→ **WHAT IS REQUIRED**: Reproduce every one of the lines that follow without changing anything, and leave the pictures out of your answer.

>> begin

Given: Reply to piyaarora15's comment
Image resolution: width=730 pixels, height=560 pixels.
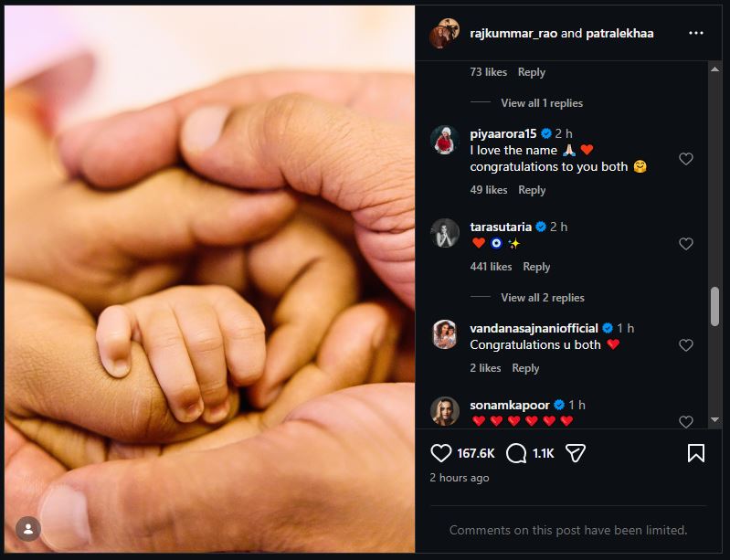Looking at the screenshot, I should [x=532, y=190].
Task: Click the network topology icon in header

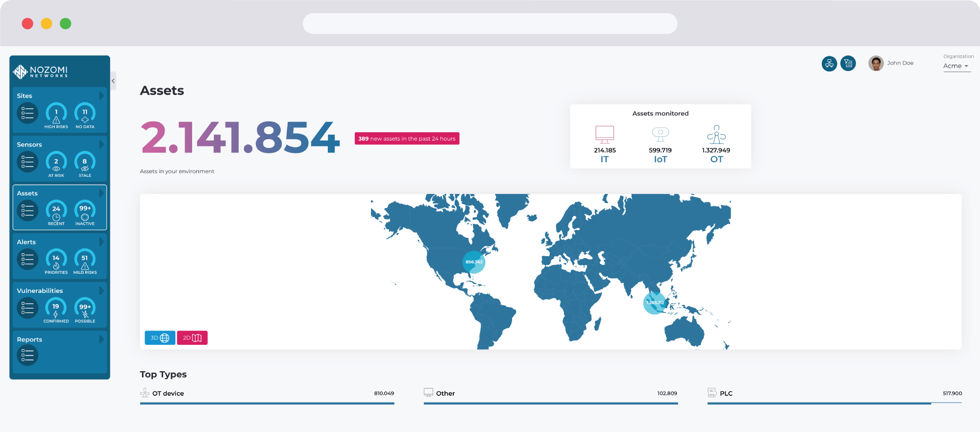Action: click(829, 64)
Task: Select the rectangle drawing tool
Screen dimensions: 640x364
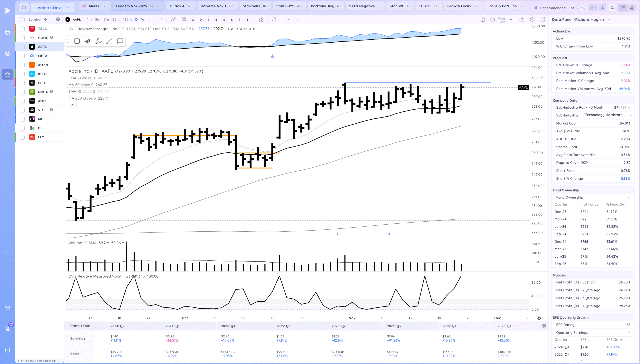Action: 77,41
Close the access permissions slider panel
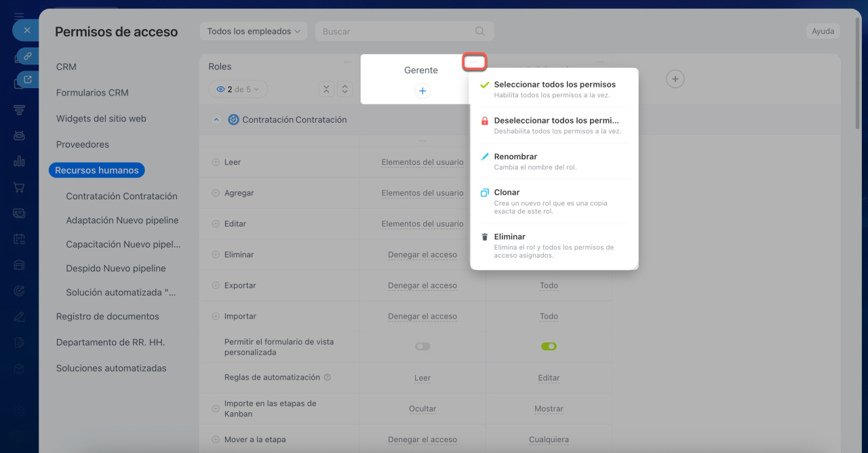This screenshot has width=868, height=453. coord(26,31)
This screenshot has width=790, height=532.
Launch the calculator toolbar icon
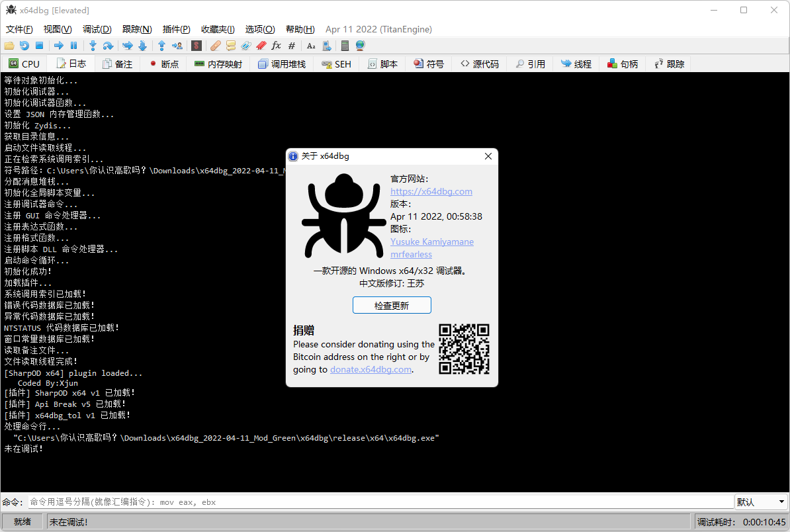(345, 45)
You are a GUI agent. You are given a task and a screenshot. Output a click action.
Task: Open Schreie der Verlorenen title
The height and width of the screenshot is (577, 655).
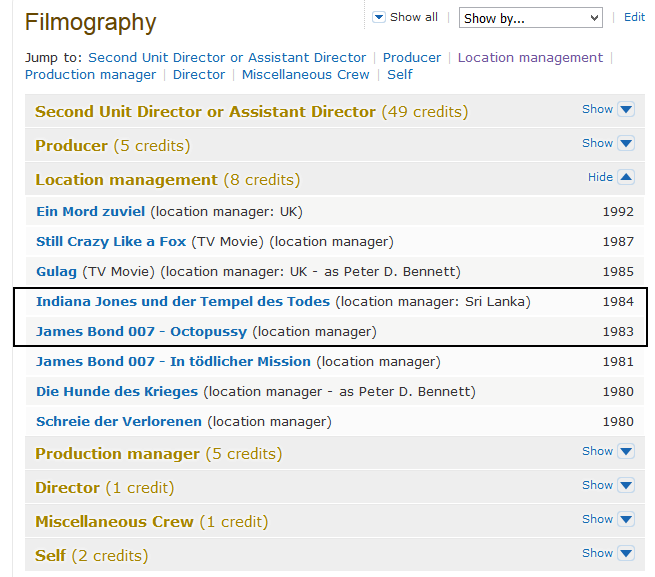118,421
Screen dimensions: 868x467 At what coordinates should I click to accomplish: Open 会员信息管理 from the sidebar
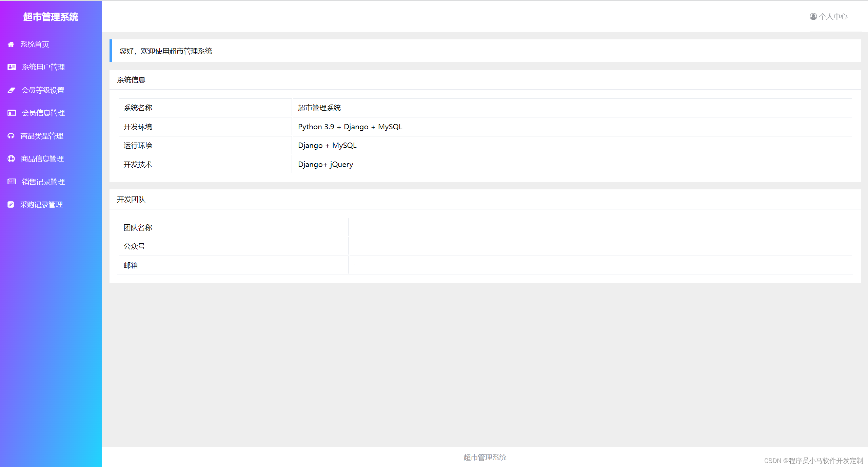point(43,113)
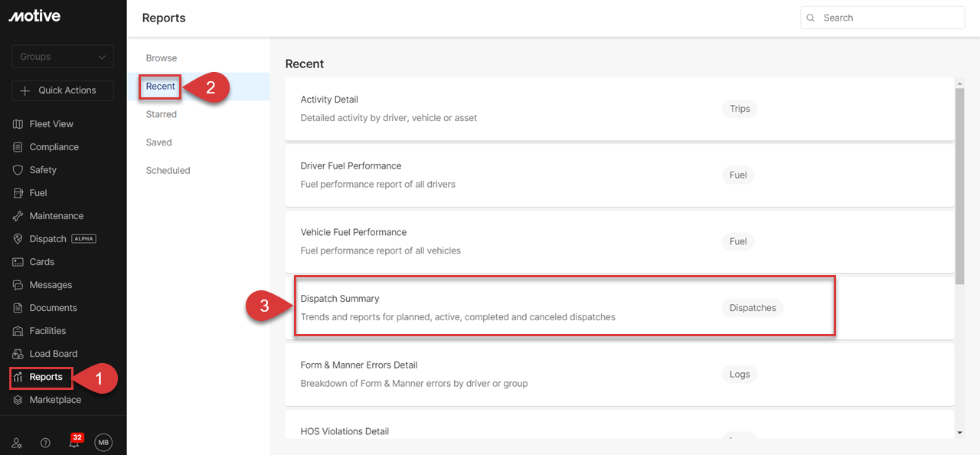Screen dimensions: 980x455
Task: Click the Safety shield icon
Action: (18, 170)
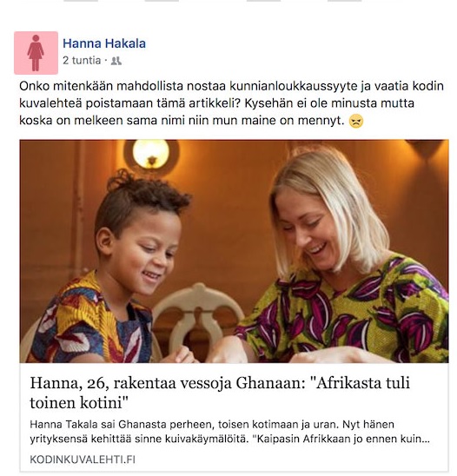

>> end

→ **REPLY TO THE EXERCISE**:
Given: Reply to piyaarora15's comment
Image resolution: width=730 pixels, height=560 pixels.
Looking at the screenshot, I should [x=532, y=190].
Task: Click the network topology icon in header

Action: click(829, 64)
Task: Select the rectangle drawing tool
Screen dimensions: 640x364
Action: 77,41
Close the access permissions slider panel
This screenshot has width=868, height=453. coord(26,31)
This screenshot has width=790, height=532.
Launch the calculator toolbar icon
(345, 45)
You are a GUI agent. You are given a task and a screenshot. Output a click action.
Task: Open Schreie der Verlorenen title
The height and width of the screenshot is (577, 655).
118,421
Screen dimensions: 868x467 At what coordinates should I click to accomplish: Open 会员信息管理 from the sidebar
point(43,113)
Screen dimensions: 980x455
Task: Click the Safety shield icon
Action: (18, 170)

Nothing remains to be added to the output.